Liberty News

Britain's cinemas are to introduce digital ID cards for adults and children as proof of age for entry to age restricted films.

The UK Cinema Association, which represents 90% of cinemas, will from Monday accept a digital ID app which confirms the age of an adult or child to box office staff based on a previously uploaded official ID document such as a passport.

The technology, developed by digital ID provider Yoti is part of a wider move towards digital IDs for adults and children where there are restrictions on age-related products.

The Home Office is trialling Yoti's AI facial photo checks that can estimate age and its apps at supermarket checkouts to prevent children buying alcohol. If successful, ministers will consider amending the law to allow digital age checks for alcohol sales. It is not allowed under current legislation.  About 3 million Brits have already downloaded the Yoti app.

To obtain the digital age ID app, the person has to prove identity with a document such as a passport then take a live picture to confirm. The information is stored in a government-grade database that Yoti  claims it does not have access to and which can be erased at any time by the individual. However it should be noted that similar systems used for online ID generally maintained a full database of usage supposedly for 'fraud prevention' auditing.

The digital ID card shows the verified photo of the individual and their age as over 18, 15 or 12. There is a hologram on the card that moves when the phone is tilted to prevent spoofing. However this suggests that phones will have to be handed over to cinema staff to check the hologram.

India's cybersecurity censor, the Computer Emergency Response Team (CERT-In), will require  cloud and VPN providers to register their users. Custodial wallets, exchange, virtual asset providers, cloud providers and even VPN providers will have to keep records of their customers (KYC) and records of financial transactions for five years. Service providers will maintain logs of their systems for 180 days.

This would defeat the purpose of using a VPN and creates honeypots of data that could be misused for surveillance or stolen.

CERT-In are claiming that the new requirements will improve the overall cybersecurity posture and ensure a safe and trusted internet in India.

Update: VPN Providers Threaten to Quit India

6th May 2022. See article from wired.com

VPN companies are squaring up for a fight with the Indian government over new rules designed to change how they operate in the country. On April 28, officials announced that virtual private network companies will be required to collect swathes of customer data204and maintain it for five years or more204under a new national directive. VPN providers have two months to accede to the rules and start collecting data.

...

There's a worry other, more liberal governments will follow the Indian-Chinese model, too. Attacks on end-to-end encryption are commonplace in the UK, while the US joined India, the UK, Japan, Australia, and New Zealand in signing an international statement asking for backdoor access that would subvert encryption standards.

Read the full article from wired.com

Update: India's New VPN Policy Explained

10th May 2022. See article from beebom.com

A good write of how Indian government policies will effect the use of VPNs in India

The UK government has announced that it is funding five projects to snoop on your device content supposedly in a quest to seek out child porn. But surely these technologies will have wider usage.

The five projects are the winners of the Safety Tech Challenge Fund, which aims to encourage the tech industry to find practical solutions to combat child sexual exploitation and abuse online, without impacting people's rights to privacy and data protection in their communications.

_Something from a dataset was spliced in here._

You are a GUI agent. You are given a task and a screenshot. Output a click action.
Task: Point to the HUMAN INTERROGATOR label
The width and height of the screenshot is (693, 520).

The winners will each receive an initial £85,000 from the Fund, which is administered by the Department for Digital, Culture, Media and Sport (DCMS) and the Home Office, to help them bring their technical proposals for new digital tools and applications to combat online child abuse to the market.

Based across the UK and Europe, and in partnership with leading UK universities, the winners of the Safety Tech Challenge Fund are:

• Edinburgh-based Cyan Forensics and Crisp Thinking, in partnership with the University of Edinburgh and Internet Watch Foundation, will develop a plug-in to be integrated within encrypted social platforms. It will detect child sexual abuse material (CSAM) - by matching content against known illegal material.
• SafeToNet and Anglia Ruskin University will develop a suite of live video-moderation AI technologies that can run on any smart device to prevent the filming of nudity, violence, pornography and CSAM in real-time, as it is being produced.
• GalaxKey, based in St Albans, will work with Poole-based Image Analyser and Yoti, an age-assurance company, to develop software focusing on user privacy, detection and prevention of CSAM and predatory behavior, and age verification to detect child sexual abuse before it reaches an E2EE environment, preventing it from being uploaded and shared.
• DragonflAI, based in Edinburgh, will also work with Yoti to combine their on-device nudity AI detection technology with age assurance technologies to spot new indecent images within E2EE environments.
• T3K-Forensics are based in Austria and will work to implement their AI-based child sexual abuse detection technology on smartphones to detect newly created material, providing a toolkit that social platforms can integrate with their E2EE services.